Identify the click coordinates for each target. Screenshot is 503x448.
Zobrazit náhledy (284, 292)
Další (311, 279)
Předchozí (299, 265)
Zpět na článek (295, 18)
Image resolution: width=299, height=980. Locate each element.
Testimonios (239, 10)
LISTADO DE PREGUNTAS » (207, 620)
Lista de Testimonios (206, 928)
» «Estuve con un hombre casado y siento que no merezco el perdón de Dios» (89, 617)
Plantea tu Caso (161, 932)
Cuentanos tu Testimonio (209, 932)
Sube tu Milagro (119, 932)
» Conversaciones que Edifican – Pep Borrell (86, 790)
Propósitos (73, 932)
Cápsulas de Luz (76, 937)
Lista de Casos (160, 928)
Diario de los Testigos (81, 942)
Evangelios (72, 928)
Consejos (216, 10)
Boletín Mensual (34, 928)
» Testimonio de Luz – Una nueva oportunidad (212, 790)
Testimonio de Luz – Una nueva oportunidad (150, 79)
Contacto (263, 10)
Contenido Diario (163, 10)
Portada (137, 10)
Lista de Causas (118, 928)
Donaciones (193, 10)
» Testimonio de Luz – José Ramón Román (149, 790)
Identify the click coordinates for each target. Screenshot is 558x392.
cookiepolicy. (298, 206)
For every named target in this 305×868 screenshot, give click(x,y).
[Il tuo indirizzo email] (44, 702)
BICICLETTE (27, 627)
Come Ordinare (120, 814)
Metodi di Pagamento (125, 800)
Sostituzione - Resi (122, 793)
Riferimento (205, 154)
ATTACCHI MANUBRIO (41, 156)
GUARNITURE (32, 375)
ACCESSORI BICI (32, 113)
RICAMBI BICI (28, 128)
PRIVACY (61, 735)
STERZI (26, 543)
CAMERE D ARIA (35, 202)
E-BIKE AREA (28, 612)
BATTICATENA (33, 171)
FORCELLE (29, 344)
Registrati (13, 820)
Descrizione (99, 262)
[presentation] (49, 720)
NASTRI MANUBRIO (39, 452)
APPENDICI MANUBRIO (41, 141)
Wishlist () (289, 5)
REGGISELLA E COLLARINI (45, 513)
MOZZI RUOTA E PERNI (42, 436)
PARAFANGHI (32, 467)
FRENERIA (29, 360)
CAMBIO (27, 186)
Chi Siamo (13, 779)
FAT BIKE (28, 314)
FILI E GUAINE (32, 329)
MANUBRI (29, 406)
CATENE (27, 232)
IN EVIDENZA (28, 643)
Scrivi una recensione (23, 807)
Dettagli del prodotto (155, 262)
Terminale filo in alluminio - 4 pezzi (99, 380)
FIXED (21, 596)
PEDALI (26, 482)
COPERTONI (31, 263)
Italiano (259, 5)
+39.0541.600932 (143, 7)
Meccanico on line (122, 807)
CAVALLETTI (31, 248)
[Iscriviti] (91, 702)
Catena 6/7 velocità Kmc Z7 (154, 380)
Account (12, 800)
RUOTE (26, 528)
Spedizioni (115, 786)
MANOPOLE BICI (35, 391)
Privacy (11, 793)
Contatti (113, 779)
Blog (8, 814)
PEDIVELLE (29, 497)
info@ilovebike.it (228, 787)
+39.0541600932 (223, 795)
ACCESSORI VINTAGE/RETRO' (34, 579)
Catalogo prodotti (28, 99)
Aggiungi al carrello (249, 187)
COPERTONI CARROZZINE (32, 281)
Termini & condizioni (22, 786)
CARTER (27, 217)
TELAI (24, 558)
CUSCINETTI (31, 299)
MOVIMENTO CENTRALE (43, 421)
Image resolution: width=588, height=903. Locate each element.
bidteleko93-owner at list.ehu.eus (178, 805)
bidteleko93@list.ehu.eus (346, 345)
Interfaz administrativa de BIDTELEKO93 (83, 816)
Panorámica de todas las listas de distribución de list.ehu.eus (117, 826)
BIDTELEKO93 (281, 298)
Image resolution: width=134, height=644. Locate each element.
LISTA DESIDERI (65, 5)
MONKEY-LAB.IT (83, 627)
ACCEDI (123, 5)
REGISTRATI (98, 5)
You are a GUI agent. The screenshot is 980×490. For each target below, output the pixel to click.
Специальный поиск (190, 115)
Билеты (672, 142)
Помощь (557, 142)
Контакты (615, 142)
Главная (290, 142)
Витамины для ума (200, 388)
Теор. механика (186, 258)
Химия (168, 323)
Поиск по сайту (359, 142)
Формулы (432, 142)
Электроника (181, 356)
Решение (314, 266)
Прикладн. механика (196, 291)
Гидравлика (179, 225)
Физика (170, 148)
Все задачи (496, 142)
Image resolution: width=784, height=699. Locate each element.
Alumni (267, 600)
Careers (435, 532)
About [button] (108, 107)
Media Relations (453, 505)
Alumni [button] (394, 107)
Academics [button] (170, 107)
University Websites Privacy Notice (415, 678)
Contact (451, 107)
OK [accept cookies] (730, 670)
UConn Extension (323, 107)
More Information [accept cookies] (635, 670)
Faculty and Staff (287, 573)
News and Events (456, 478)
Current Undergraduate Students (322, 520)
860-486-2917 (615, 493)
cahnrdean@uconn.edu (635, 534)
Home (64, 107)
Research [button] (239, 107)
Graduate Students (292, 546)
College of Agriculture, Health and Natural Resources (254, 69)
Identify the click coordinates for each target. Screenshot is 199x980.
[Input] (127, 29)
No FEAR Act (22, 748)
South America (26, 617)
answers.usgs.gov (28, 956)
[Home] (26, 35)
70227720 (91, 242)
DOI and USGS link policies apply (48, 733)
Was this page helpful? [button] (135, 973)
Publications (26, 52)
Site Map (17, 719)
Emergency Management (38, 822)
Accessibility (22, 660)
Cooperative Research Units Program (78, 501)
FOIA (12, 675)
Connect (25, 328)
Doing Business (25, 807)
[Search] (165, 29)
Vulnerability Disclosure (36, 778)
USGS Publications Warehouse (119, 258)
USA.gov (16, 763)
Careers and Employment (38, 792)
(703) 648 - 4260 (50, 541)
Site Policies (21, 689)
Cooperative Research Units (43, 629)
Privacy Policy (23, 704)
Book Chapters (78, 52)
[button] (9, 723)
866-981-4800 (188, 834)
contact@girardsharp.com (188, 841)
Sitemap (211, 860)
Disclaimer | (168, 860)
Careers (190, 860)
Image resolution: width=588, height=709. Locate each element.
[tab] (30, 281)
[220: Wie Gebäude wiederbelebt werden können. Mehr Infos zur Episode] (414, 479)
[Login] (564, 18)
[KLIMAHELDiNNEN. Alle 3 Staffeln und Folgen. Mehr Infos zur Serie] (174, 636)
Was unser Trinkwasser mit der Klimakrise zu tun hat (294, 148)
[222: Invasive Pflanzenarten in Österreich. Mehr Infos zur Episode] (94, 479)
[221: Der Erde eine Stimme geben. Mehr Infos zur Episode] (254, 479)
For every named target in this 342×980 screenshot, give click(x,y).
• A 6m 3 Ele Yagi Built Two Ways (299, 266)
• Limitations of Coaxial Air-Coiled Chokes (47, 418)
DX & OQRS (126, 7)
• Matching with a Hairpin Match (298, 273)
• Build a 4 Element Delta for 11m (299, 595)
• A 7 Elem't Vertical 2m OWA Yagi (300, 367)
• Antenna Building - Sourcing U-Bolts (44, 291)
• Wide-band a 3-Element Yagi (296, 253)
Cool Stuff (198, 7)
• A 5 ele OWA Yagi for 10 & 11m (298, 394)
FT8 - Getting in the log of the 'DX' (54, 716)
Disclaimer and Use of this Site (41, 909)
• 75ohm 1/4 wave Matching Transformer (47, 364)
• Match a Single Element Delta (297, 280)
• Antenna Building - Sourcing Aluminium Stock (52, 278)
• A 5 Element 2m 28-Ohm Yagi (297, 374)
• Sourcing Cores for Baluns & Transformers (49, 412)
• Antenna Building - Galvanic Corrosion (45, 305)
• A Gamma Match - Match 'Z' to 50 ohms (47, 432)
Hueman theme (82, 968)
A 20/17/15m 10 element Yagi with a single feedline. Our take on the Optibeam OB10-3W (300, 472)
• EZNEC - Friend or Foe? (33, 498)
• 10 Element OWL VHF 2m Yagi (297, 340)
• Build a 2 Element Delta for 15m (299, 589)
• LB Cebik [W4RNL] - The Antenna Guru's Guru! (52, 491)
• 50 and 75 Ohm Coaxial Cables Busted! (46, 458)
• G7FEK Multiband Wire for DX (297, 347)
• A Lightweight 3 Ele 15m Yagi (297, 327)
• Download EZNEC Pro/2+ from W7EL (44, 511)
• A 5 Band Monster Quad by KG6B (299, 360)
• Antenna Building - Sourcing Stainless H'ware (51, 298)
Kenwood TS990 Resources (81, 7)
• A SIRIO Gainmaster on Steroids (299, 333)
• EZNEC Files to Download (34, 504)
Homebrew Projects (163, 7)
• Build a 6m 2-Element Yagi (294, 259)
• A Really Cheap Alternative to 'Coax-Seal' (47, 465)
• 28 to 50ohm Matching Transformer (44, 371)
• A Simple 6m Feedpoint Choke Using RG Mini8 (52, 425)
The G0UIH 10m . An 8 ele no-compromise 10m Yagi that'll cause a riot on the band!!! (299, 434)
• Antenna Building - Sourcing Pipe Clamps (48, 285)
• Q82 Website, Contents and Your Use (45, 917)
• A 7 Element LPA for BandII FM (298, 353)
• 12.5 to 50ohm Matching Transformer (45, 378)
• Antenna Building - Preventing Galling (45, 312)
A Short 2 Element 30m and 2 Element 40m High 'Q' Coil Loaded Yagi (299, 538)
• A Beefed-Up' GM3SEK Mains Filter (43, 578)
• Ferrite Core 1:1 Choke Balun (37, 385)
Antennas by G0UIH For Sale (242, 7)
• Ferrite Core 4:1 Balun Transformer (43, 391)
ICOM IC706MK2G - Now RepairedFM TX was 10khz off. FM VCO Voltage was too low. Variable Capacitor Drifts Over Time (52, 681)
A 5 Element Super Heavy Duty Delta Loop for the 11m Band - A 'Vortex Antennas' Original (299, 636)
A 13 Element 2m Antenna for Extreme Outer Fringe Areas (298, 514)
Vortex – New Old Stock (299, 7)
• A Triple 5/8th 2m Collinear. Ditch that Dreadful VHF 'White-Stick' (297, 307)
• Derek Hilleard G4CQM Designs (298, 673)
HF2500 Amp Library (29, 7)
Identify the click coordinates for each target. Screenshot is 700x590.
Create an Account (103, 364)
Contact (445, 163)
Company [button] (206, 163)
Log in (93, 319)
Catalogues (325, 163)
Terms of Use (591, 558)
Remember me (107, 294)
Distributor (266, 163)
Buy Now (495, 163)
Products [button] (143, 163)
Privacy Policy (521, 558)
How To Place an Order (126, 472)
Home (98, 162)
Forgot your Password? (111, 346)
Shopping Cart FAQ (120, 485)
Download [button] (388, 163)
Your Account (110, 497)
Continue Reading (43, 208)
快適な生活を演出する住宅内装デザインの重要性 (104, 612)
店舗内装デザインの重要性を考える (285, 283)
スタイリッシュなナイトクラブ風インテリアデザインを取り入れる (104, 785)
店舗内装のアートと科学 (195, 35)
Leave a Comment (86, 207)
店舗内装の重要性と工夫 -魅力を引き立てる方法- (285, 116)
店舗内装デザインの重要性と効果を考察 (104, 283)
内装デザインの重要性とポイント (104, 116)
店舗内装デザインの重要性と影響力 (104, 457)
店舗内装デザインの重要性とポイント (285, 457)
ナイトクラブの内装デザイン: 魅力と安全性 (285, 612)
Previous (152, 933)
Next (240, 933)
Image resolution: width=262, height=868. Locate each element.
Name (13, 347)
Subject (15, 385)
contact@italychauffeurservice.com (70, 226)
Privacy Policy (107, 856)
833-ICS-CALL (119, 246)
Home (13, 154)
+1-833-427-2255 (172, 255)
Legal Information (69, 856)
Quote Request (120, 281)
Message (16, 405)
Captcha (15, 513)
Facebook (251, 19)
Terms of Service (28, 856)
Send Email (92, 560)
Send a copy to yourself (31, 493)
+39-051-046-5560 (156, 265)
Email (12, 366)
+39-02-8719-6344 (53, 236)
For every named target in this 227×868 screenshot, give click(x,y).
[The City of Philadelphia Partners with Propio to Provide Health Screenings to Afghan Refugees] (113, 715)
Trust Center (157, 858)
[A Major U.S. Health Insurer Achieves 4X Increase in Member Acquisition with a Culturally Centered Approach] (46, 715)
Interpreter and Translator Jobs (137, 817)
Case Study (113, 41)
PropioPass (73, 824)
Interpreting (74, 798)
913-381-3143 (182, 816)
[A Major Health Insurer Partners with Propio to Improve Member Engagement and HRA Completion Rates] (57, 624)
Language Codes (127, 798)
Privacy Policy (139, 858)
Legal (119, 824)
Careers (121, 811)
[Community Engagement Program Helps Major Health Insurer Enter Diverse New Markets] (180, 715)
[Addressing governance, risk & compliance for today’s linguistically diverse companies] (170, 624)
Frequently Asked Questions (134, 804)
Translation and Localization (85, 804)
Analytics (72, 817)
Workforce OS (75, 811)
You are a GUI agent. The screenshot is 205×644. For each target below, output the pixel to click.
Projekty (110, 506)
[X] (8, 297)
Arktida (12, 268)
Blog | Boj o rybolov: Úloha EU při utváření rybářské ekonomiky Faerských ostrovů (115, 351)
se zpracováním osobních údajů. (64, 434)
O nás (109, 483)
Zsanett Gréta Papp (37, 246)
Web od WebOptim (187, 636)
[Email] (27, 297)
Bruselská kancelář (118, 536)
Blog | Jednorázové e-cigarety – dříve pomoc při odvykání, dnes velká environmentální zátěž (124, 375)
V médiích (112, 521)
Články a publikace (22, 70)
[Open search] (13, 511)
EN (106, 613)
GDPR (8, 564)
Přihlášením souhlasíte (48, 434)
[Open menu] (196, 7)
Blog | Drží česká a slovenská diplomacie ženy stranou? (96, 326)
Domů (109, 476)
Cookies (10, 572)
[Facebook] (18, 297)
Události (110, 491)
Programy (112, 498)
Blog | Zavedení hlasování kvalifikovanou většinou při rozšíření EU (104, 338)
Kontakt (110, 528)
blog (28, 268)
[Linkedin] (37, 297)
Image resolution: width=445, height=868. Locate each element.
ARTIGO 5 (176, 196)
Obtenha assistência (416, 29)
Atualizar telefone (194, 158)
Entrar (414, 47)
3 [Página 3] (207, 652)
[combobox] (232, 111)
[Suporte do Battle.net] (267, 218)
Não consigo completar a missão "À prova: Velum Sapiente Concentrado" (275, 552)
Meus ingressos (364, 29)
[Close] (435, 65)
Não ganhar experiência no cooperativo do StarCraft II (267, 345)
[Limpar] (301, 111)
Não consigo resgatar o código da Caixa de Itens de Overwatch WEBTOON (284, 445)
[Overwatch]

▸ **Goal of the exercise**
Copy out the data above word for word, from the line containing "Send a copy to yourself (31, 493)" through the line containing "[A Major Health", including both of those lines.

▸ **Answer**
Send a copy to yourself (31, 493)
+39-051-046-5560 (156, 265)
Email (12, 366)
+39-02-8719-6344 (53, 236)
For every named target in this 227×868 screenshot, give click(x,y).
[The City of Philadelphia Partners with Propio to Provide Health Screenings to Afghan Refugees] (113, 715)
Trust Center (157, 858)
[A Major U.S. Health Insurer Achieves 4X Increase in Member Acquisition with a Culturally Centered Approach] (46, 715)
Interpreter and Translator Jobs (137, 817)
Case Study (113, 41)
PropioPass (73, 824)
Interpreting (74, 798)
913-381-3143 (182, 816)
[A Major Health Insurer Partners with Propio to Improve Member Engagement and HRA Completion Rates] (57, 624)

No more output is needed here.